**What you should do:** Word for word, retype the lines from the one containing "This screenshot has width=411, height=244." to the one containing "Task: Open the RSS feed icon" below, keeping both end lines and dropping the pictures.

*** Opening of Records for this exercise ***

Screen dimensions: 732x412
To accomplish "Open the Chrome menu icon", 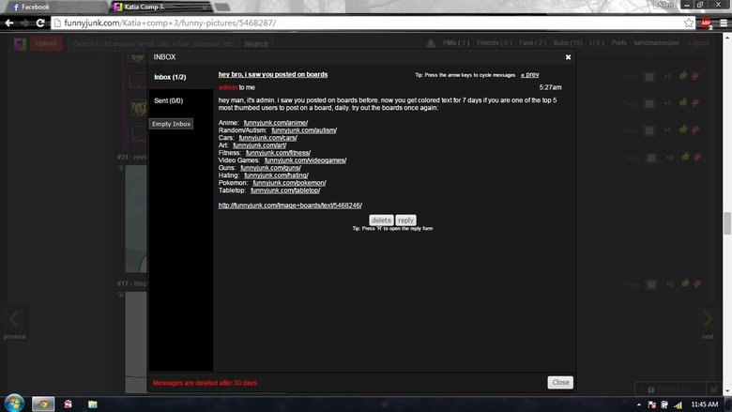I will click(720, 22).
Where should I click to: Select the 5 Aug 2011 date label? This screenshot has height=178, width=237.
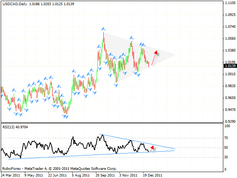(x=81, y=175)
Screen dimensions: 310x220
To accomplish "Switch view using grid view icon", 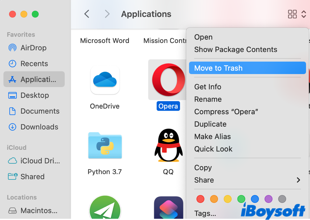I will pos(292,14).
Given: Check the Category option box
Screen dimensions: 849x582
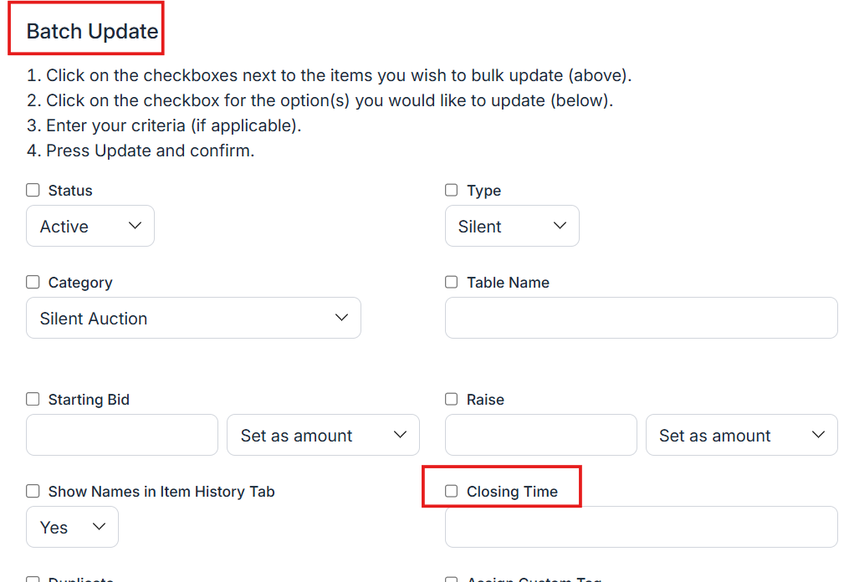Looking at the screenshot, I should 33,283.
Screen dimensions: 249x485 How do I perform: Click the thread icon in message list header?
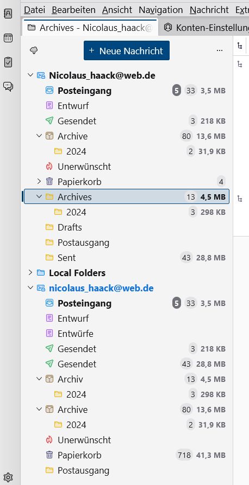coord(239,46)
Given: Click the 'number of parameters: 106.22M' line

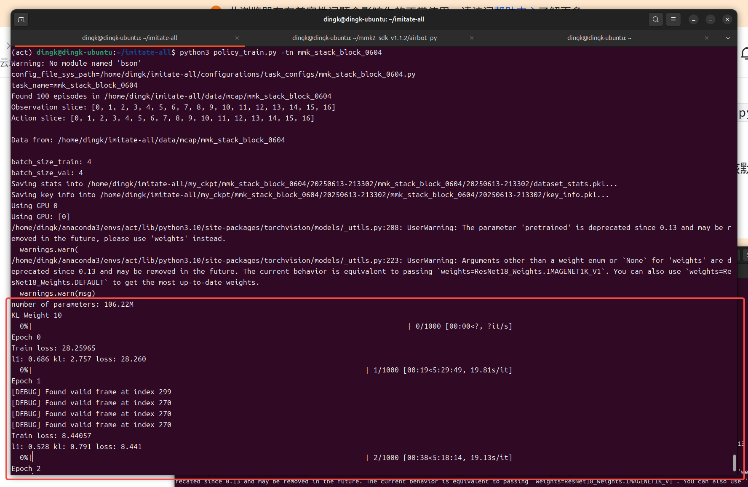Looking at the screenshot, I should click(x=72, y=304).
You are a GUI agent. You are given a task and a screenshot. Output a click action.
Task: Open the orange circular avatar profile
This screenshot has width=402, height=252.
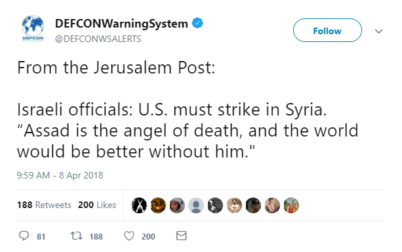158,205
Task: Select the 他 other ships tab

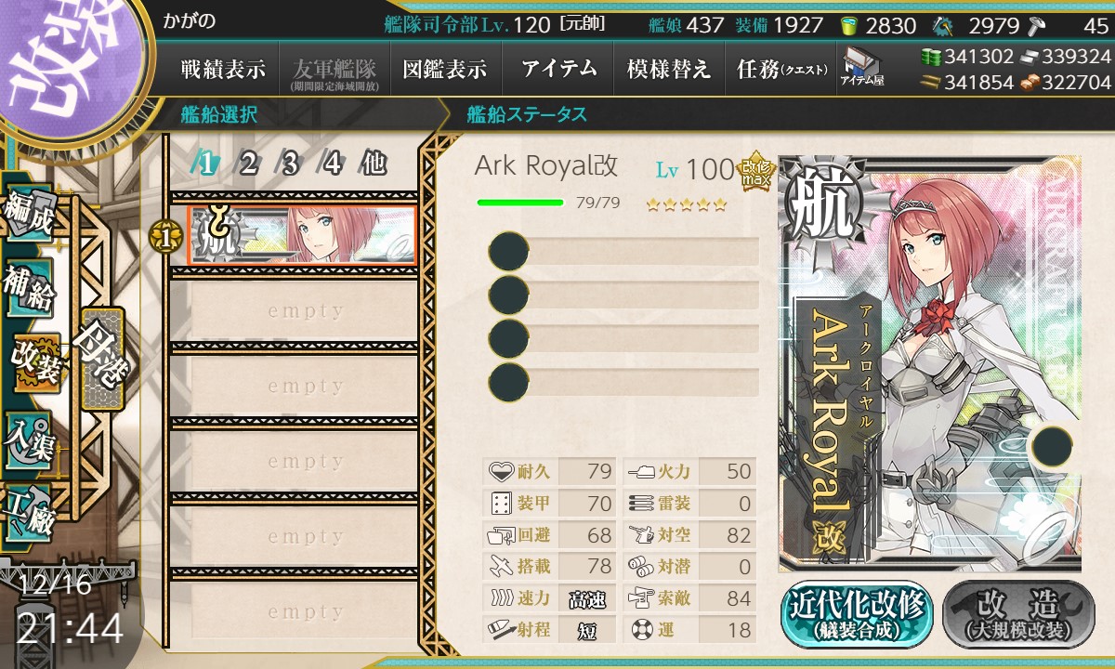Action: [374, 164]
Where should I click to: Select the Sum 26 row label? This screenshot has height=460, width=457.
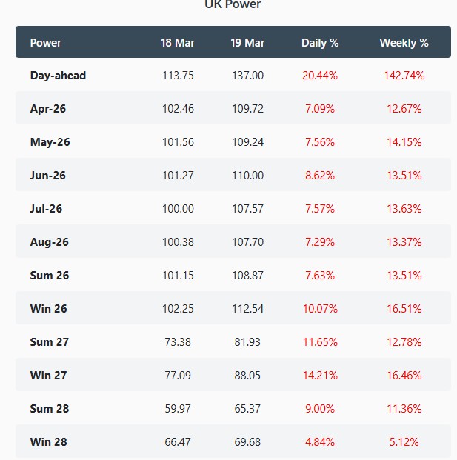pos(50,276)
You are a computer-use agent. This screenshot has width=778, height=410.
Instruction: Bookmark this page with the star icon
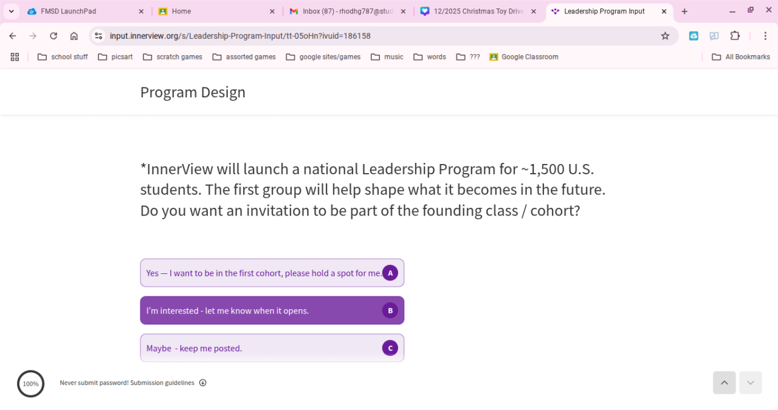pyautogui.click(x=665, y=36)
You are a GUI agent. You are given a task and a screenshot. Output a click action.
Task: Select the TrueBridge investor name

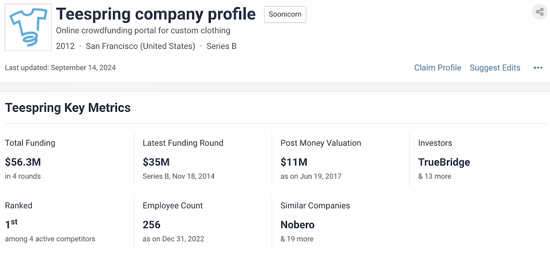pos(444,162)
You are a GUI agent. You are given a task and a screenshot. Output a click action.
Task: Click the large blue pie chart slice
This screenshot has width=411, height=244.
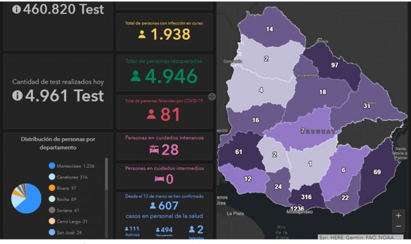(x=31, y=201)
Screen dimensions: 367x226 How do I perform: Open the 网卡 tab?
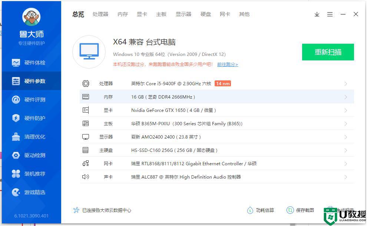click(225, 14)
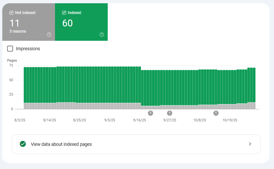Image resolution: width=274 pixels, height=169 pixels.
Task: Open the rightmost annotation marker under the chart
Action: tap(216, 113)
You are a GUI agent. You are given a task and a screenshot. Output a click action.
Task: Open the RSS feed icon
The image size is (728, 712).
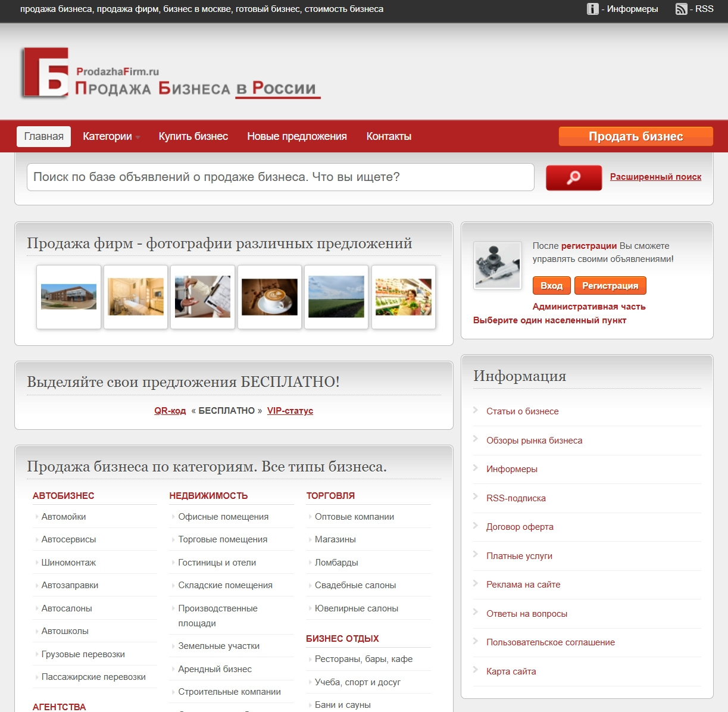[682, 9]
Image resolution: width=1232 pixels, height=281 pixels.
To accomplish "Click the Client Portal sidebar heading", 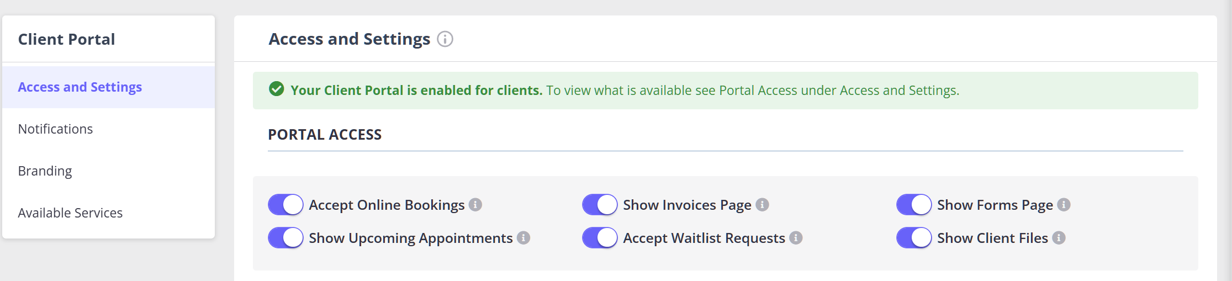I will tap(66, 39).
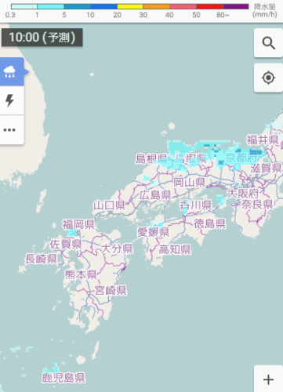Click the 岡山県 map label
The width and height of the screenshot is (283, 392).
[x=190, y=182]
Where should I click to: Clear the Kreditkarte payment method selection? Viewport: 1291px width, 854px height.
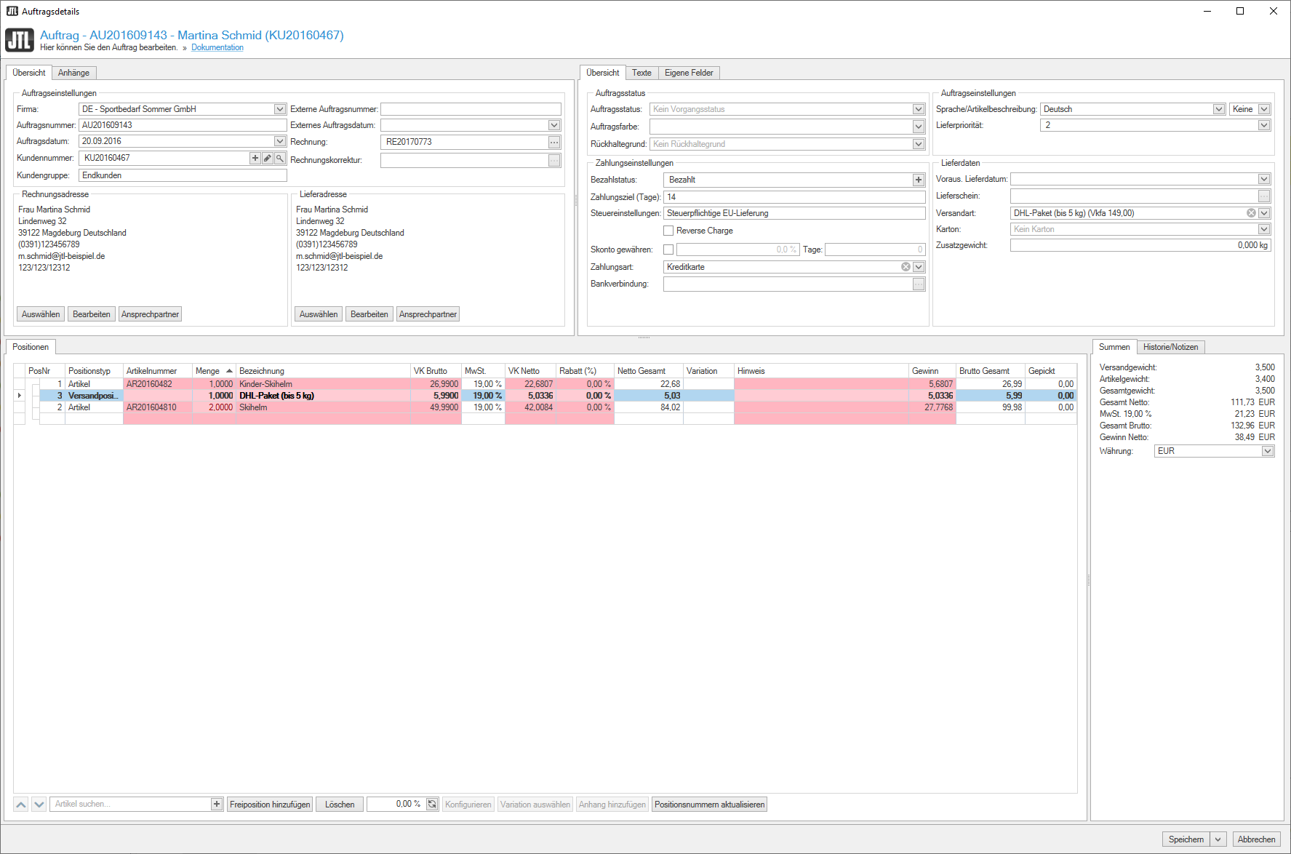[906, 267]
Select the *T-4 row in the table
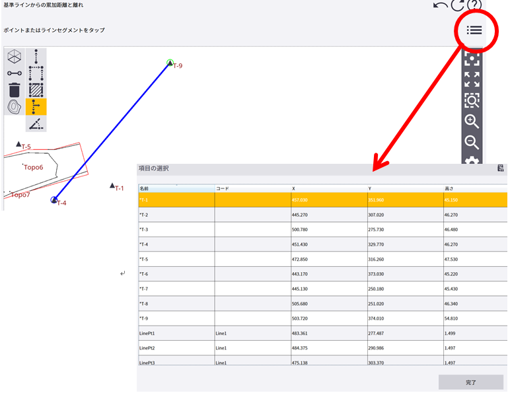Viewport: 510px width, 393px height. [176, 244]
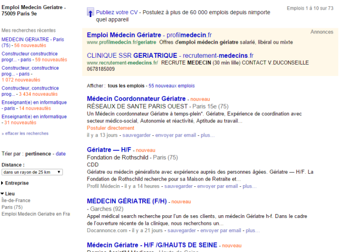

*** Close of Records for this exercise ***

**Result:**
This screenshot has width=411, height=244.
(x=31, y=201)
Screen dimensions: 367x226 How do I perform: Open the 网卡 tab?
click(225, 14)
Image resolution: width=274 pixels, height=169 pixels.
Task: Open the rightmost annotation marker under the chart
Action: tap(216, 113)
You are a GUI agent. You are given a task and a screenshot. Output a click action.
Task: Open the RSS feed icon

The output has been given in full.